Pada hakikatnya dalam perkara ghaib maupun perkara lainnya
kalau Allah Azza wa Jalla berkehendak maka segala sesuatu dapat saja terjadi
Contoh lainnya para kekasih Allah atau Wali Allah yakni
mereka yang telah meraih maqom (derajat) disisiNya sehingga menyaksikanNya
dengan hati (ain bashiroh) dapat saja kehadirannya di tempat yang berlainan
dengan jasadnya.

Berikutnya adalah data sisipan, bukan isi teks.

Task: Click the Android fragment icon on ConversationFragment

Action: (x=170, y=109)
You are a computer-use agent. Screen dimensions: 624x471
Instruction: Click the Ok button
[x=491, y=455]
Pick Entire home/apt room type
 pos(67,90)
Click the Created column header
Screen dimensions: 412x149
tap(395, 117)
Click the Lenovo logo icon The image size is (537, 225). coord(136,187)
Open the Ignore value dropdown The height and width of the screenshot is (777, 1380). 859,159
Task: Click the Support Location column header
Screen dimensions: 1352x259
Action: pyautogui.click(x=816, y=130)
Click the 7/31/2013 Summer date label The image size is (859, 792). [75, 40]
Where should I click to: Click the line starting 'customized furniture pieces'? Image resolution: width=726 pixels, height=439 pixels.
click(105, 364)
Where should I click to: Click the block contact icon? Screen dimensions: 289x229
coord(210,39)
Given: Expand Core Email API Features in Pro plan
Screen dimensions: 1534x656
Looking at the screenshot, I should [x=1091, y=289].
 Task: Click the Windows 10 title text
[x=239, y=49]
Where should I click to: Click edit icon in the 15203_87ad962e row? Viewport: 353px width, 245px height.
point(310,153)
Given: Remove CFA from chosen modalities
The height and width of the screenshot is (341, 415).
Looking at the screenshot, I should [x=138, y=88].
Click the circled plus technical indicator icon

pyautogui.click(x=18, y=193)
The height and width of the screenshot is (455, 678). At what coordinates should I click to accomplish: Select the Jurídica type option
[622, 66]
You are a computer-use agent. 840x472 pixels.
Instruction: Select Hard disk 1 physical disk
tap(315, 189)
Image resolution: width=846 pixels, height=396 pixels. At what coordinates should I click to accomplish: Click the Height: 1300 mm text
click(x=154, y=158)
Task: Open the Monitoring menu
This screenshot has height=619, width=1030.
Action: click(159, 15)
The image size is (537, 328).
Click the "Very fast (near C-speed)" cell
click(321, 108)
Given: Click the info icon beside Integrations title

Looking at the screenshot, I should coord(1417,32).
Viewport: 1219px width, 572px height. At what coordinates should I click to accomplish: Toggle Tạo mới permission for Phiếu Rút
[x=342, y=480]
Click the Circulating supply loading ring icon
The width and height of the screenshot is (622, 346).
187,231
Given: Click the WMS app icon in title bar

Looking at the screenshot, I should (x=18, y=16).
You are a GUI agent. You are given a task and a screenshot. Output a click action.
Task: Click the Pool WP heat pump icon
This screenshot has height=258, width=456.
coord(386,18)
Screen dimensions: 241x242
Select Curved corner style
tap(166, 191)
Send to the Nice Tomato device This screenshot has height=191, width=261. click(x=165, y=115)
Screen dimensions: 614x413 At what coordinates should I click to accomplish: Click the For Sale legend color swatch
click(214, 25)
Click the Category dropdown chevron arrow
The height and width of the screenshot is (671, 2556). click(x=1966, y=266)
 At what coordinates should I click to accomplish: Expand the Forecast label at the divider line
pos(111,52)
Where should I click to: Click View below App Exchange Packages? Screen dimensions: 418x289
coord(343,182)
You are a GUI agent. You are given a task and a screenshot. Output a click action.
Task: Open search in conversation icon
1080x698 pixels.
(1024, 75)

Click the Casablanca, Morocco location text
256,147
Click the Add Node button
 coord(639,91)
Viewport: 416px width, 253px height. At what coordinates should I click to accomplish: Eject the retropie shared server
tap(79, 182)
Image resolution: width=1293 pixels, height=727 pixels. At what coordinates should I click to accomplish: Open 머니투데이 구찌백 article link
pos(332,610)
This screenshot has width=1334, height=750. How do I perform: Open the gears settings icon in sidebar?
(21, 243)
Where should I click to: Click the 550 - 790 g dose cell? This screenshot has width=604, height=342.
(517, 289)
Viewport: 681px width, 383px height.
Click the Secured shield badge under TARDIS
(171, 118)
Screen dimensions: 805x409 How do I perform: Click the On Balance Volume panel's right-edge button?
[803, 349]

Kehadirannya di tempat yang lain dari jasadnya tersebut dapat
dibuktikan dengan kesaksian orang yang bertemu dengannya di tempat yang lain
dari jasadnya tersebut.
Para kekasih Allah atau Wali Allah dari seluruh penjuru
dunia mereka dapat saling mengenal walaupun jasad mereka belum saling bertemu
yakni salah satunya pada saat mereka berkesempatan thawaf maupun sholat
berjama’ah dengan Rasulullah shallallahu alaihi wasallam di Baitul Makmur yang
berada tegak lurus di atas Baitul Ka’bah
Contohnya Al Imam al Alim al Alamah al Arif Billah Muhadits
al Musnid al Mufasir Qutb al Haramain Syeikh Muhammad al Maliki al Hasni al
Husaini as Syadzili Mekah menyebutkan bahwa Syekh Ahmad Shohibul wafa Tajul
‘Arifin adalah Sulthonul Awliya fi hadza zaman bahkan beliaupun menyebutkan
Qoddasallahu Sirrohu. Walaupun secara dzahir jasad Syekh Muhammad Alawy
Al-Maliki belum bertemu dengan pangersa Abah namun keduanya telah mengenal di
alam ruhani yang tak dibatasi ruang dan waktu."